Tell us why you got involved with the UK road safety charity Brake
It was after attending a particular incident a number of years ago in which a 17-year-old male driver and his 16-year-old female passenger died in a collision. I knew that I had to do what I could to try and stop this needless loss of life.
How do you support Brake?
Mainly by voluntarily giving up days off to train people all over the country to deliver the ‘Engaging Young People’ programme.
Do you think young people are getting the message?
I hope they are; there is some fantastic work being done by a number of people and organisations to educate young people in the arena of road safety; from crossing a road at age four to remembering that the car you drive at 17 is potentially a lethal weapon and, that it takes the blink of an eye for something to change from fun and exciting to complete devastation that can stay with them for life.
You are also a magistrate.
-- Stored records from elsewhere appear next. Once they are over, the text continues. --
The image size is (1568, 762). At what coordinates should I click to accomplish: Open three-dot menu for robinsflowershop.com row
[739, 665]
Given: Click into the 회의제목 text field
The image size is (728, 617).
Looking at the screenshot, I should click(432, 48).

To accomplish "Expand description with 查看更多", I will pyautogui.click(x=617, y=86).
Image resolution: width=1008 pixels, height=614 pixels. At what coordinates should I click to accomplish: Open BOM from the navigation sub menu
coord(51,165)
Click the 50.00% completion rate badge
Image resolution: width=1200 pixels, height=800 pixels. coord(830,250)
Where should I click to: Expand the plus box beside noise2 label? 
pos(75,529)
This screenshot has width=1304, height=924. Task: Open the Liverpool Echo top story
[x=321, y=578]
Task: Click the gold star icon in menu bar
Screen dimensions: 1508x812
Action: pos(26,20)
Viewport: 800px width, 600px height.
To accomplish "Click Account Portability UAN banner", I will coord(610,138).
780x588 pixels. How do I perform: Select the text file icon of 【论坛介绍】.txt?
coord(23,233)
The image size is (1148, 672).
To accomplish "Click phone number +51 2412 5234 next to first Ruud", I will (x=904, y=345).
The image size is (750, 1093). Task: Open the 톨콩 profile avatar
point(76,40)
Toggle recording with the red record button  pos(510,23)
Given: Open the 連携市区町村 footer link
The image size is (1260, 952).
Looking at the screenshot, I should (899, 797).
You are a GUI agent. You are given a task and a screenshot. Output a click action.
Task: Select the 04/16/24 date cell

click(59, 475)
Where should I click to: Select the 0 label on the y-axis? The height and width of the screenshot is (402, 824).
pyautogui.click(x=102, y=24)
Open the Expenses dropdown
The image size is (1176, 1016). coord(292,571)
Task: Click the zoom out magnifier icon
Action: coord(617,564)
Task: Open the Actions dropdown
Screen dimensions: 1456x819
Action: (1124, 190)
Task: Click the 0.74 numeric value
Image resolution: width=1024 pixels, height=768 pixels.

You must have a good idea of the devastation that road crashes can also have on the families who lose their sons and daughters in road crashes?
Yes, of course, although you don’t need to be a magistrate to see the anguish and loss. More often than not, those accused of causing road crashes that cause death or serious injury will be sent to Crown Court as our sentencing powers are insufficient, we do however, see and hear the need that families have, to believe that justice has been done and that their child did not die in vain.
How does it make you feel to see drivers in court who CAUSE the deaths and injuries of other people on the road?
Very sad, too many people on the road don’t think about other road users and the possible consequence of their actions, so much can change in the briefest of moments.
If you could be successful at getting just ONE message across to drivers what would it be?
Slow down; life is not a rehearsal. It is better to arrive five minutes late in this world than even five minutes early in the next.